→ **What is expected**
According to the article on the Grand Sky drone park, how much did the state of North Dakota contribute in grants, and for what?

→ **Selected extract**

New Braunfels company opening nation’s first commercial drone park
The drone park’s 217-acre campus is property leased from the Grand Forks AFB. The site will connect to the base’s runway, which is key, considering the size of some of the drones being developed for use by agencies such as the Defense Department and Department of Homeland Security.
Crews prepare to launch an octocopter as part of a celebratory groundbreaking at Grand Sky, the drone park near Grand Forks, N.D.
North Dakota development Grand Sky, the nation’s first business park for all things drones, has a local connection.
It’s being developed by New Braunfels-based Infinity Development Partners, whose four partners have established a niche doing private sector real estate projects on military bases.
The drone park’s 217-acre campus is property leased from the Grand Forks AFB, an apt site because the base’s current flying mission involves unmanned aircraft on platforms including Northrop Grumman’s Global Hawk, which has a 131-foot wingspan.
Northrop Grumman already has signed a 10-year lease, as has General Atomics Aeronautical Systems Inc., which makes the Predator and Gray Eagle and plans to locate its North American training academy there.
The state of North Dakota kicked in $13 million in grants for infrastructure, and there’s been about $35 million in private investment committed so far. Thomas Swoyer, Infinity’s president, estimated that by the time it’s all completed, which could take more than a decade, it will be about a $300 million project.
“We’re permitted to build 1.2 million square feet,” Swoyer said. “That will encompass hangars, offices, shop space, data centers — a number of different uses but all of it focused on or supporting unmanned aircraft, the unmanned aircraft industry.”

→ **Given material**
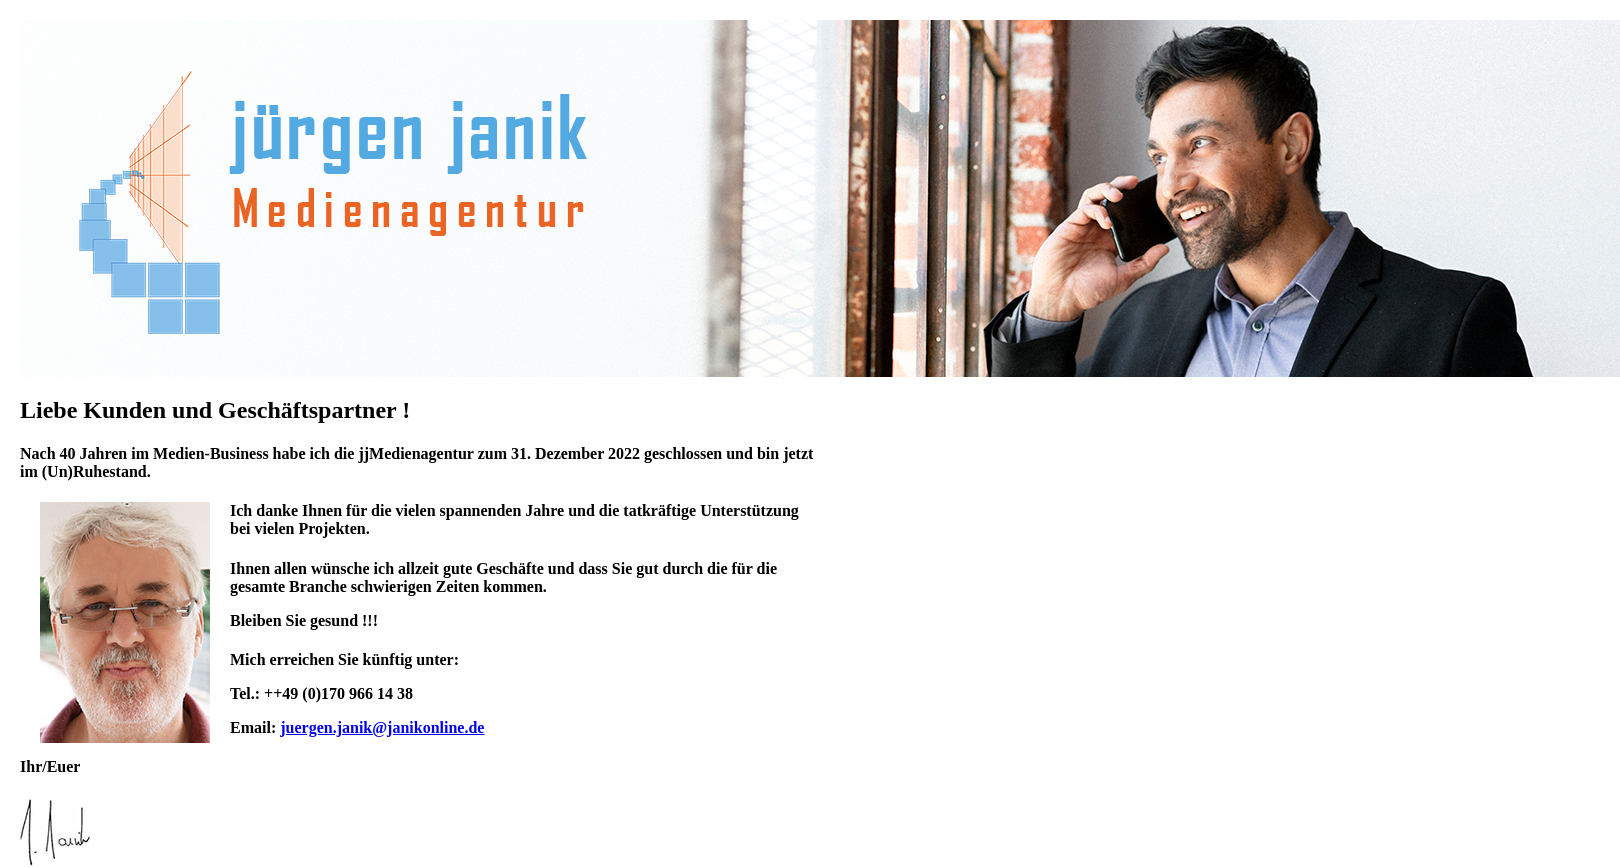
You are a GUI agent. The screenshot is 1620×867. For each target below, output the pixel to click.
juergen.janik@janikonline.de (382, 727)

→ **Exercise response**
$13 million in grants for infrastructure.